わたしの友達が部活ものコンテンツに新天地を開こうとしている件 5

 「…どお? 具合は」
「ん? ぜんっぜん平気。打撲ったって歩けるし、手も動くからご飯も食べられるし。みんな、行って来なよ。わたしは疲れてるし、丁度いいお休みだよ」
 大クラッシュから一夜明けて、わたしは身体のあちこちを湿布や包帯だらけにしつつも、家の中で生活するには問題ない状態だった。でもスポーツをするのはやめておけと、お医者さんに釘を刺されていた。
「ごめんね。お留守番させちゃって」
という先生も環ちゃんもキコちゃんも申し訳無さそうな顔をしている。
「気にしないで下さい。気にされるとかえってわたしもムズムズする感じだし、合宿ってことで学校からも補助出てるのに全員お休みとかマズイですもんね。わたしだけのんびりしちゃって逆に申し訳ないって感じですし。わたしのことは心配せずに、行ってきて下さい。ほら、環ちゃんもキコちゃんも暗い顔しないで」
 わたしは、明るい顔でみんなを見送った。残されたのはわたしひとり。先生のご家族もみんな仕事だったり観光ボランティアだったりで、ひとりは心細いのではと言ってくれたのだが、わざわざわたしのために大事な用事をキャンセルしてもらったりするのは余りに悪いので丁重にお断りした。なあに、トイレも行けるし、朝食も今日はこの家でみんなで食べたし、お昼はラーメンの出前を取っていいということでメニューを置いていってくれたし、何の不自由もない。
 もうスキーは懲り懲り。今日は一日ゆっくりするんだっ。持ってきた漫画読もうかなー。スマホに好きな曲も入れてきたし、それ聴きながらゴロゴロしようっと。ゴールデンウイークはスポーツなんかするもんじゃない。ひたすらインドアでダラダラしてこその黄金週間! 満喫するぞー…、

 …楽しくない。

 ひとりでこんなことやってても、全然楽しくない。確かにわたしはスキーが出来ない。スケートも出来ない。足も遅いし、持久力もないし、身体を動かすのは苦手だし、運動に関しては超物覚えが悪い。今までウィンタースポーツ部に入って以来、運動部になんか楽しいことなんて無いと思ってた。

 違う。

 みんなから遅れてヒイヒイ言っても、こけて倒れて転がって、痛かったり雪まみれ氷まみれになっても、それでも、こんなのより全然マシだった。

 だって、みんながいたから。

 わたしがどんなに足を引っ張っても、みんなわたしのことを待ってくれた。わからないことがあっても、分かるまで教えてくれた。わたしがくじけそうになっても、みんなはあきらめずに励ましてくれた。

 寂しいよぅ…

 涙が溢れてきた。川のように次々と流れ出して止まらない。
「ぐすん、ぐすん…」
泣いて泣いて、泣きまくった。それでも涙は止まる気配を見せなかった。



 がちゃっ。

 玄関の方から音がした。
「誰か帰ってきた?」
先生のお父さんか、お母さんか…、とにかく、泣いているところを見られたら恥ずかしい。わたしは慌てて顔じゅうの涙をぬぐい去り、布団を頭からかぶった。トントンと階段を登る音がする。あれ、どっかで聞き覚えのある足音…、そして、いや程聞き慣れた呆れ声。

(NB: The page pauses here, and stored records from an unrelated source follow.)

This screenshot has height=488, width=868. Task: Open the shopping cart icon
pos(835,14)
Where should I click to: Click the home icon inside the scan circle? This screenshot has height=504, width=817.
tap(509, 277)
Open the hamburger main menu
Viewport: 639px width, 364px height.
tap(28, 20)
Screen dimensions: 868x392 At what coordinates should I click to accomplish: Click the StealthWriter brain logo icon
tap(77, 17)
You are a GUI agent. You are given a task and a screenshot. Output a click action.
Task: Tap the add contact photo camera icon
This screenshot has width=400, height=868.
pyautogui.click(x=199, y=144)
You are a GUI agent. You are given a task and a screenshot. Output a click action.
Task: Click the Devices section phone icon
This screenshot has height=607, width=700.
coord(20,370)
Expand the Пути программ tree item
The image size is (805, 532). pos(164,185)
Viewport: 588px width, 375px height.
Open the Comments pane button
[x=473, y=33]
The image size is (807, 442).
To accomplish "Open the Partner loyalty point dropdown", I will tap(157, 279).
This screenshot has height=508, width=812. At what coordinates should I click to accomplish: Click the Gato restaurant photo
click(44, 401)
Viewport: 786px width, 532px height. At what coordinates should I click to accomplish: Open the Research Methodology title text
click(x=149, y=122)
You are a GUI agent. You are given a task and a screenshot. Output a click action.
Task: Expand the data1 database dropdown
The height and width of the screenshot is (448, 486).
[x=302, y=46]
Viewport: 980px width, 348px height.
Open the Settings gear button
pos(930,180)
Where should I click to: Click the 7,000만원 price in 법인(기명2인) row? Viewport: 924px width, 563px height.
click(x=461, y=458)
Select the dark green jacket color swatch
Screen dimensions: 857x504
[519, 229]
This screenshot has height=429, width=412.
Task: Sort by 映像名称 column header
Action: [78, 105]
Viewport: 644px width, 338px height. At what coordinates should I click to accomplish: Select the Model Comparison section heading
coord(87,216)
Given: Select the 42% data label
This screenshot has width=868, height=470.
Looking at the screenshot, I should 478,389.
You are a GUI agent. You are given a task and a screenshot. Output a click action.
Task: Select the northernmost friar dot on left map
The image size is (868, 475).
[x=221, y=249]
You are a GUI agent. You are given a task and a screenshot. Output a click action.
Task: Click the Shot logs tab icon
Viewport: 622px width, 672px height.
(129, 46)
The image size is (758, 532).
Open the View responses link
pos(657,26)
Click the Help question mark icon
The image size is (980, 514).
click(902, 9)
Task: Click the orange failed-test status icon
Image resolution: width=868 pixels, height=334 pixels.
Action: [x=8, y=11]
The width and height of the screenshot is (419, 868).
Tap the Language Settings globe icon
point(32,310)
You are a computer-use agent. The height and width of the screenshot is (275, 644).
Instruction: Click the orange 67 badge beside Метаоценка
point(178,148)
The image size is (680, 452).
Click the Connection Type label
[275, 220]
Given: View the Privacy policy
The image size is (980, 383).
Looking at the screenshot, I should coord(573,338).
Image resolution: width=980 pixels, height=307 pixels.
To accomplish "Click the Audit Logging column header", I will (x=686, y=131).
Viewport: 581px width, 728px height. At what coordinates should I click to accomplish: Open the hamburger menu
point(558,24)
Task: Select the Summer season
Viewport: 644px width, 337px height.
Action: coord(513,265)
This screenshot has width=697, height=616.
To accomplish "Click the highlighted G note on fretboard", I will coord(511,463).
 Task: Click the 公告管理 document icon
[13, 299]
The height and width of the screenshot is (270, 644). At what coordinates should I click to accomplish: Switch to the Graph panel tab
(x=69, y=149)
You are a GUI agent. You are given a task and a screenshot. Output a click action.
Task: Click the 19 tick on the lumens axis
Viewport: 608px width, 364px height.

 「うめー、五月のまっ昼間に布団に潜り込んでて、暑くないかい?」



 突然現れた環ちゃんは、わたしの着替えを勝手にカバンから取り出すと、パジャマを脱ぐようにうながした。
「ど、どこいくの? わたし、スキー場行ってもスキーできないよ?」
「いいからいいから。歩いたりは出来るんだから、こんな天気いい日に寝てるなんてもったいないっしょ」
 着替え終わるやいなや、わたしは環ちゃんに引っ張られて外に出た。そこには昨日から借りている生江家の車と運転席に座る先生、後部座席に座るキコちゃんがいた。
「ささどうぞ。うめちゃんには上座を用意しておいたから」
タクシーの座席では日本だと後部の右が上座になるが、身内が運転するときは助手席が上座になる。わたしはビップ待遇だとでもいうのだろうか。またはひとり取り残されていたわたしのことを心配して気を使ってくれているのかもしれない。でも、そのために部活動を中断しているのなら申し訳ない。
 しかし、わたしは車に乗せられた。そして車は発進した。どこに行くかも告げられずに。

 

 でも、途中から昨日と違う道になったことはわかった。軽だけどアウトドアを意識して作られたこの車の本領が発揮されるような急坂もあれば、軽でなければ窮屈であろうきついカーブもある。ついには砂利道となり、どころどころ残った雪を慎重にかわしながら、先生はハンドルを回す。そして車は、一軒の家の前で止まった。
「曲り家と言ってね、上から見るとL字型になっている家なの。東北地方では色んな所で伝統的な建物として残ってるけど、ここはそれを模して後の時代になって建てたから、文化財とかじゃないけどね。おじいちゃんが小さい頃はここに住んでたそうだけど、こんな山奥じゃ不便でしょ? 畑も林に戻しちゃって、町に出て仕事してたお父さんたちと一緒に住むようになったの。まあ、喜多方の今の家がそんなに広くないから、物置小屋がわりに取ってあるんだけどね。あとは夏に別荘みたいな感じで使ったり。喜多方は盆地だけどこっちは標高高いから涼しいの」
先生はそう言うけど、物置と言うにはかなり立派な作りだし、管理もちゃんとできてるみたいで空き家という雰囲気はない。
「おじいちゃんのお兄さんが裏磐梯に住んでるから、近いのよここから。よく来て、掃除とか修理とかやってくれてるの。元大工さんだったのよ。だからこの家も自分で建てたんだって」
なるほど。どうりでしっかりしてるはずだ。ただここからだと、L字を外側から見ている形になり、肝心の特徴がよくわからない。
「じゃあ、裏に回ってみましょうか。曲り家の特徴を知るために。社会科の勉強も、百聞は一見に如かず、よ」

 裏に回ると、突然上から声がした。
「おーい、うめー、こっちこっち」
いつの間にか環ちゃんとキコちゃんが屋根の上に登っている。
「どうしたの? 危ないよ? てゆーかどっから登ったの?」
「危なくない危なくない。ほら、階段階段」
環ちゃんの指差す先には、大量の雪が積もるというか、溜まっていた。そこに階段が刻まれ、まだ雪の残る屋根に続いていた。
「家が曲がってるってことは、L字の内側の直角の所に屋根から落ちた雪がたくさん溜まるってことよね。二方向から落ちてくるんだから。しかもこの家はこっち側が北だから、ずっと雪が解けずに残ってるの。ま、説明はこんなところにして。はい」
わたしは、レインブーツと、環ちゃんのスキーウェアを手渡された。環ちゃんはと言えば、いつの間にかレインスーツを着ている。おそらく先生に借りたのだろう。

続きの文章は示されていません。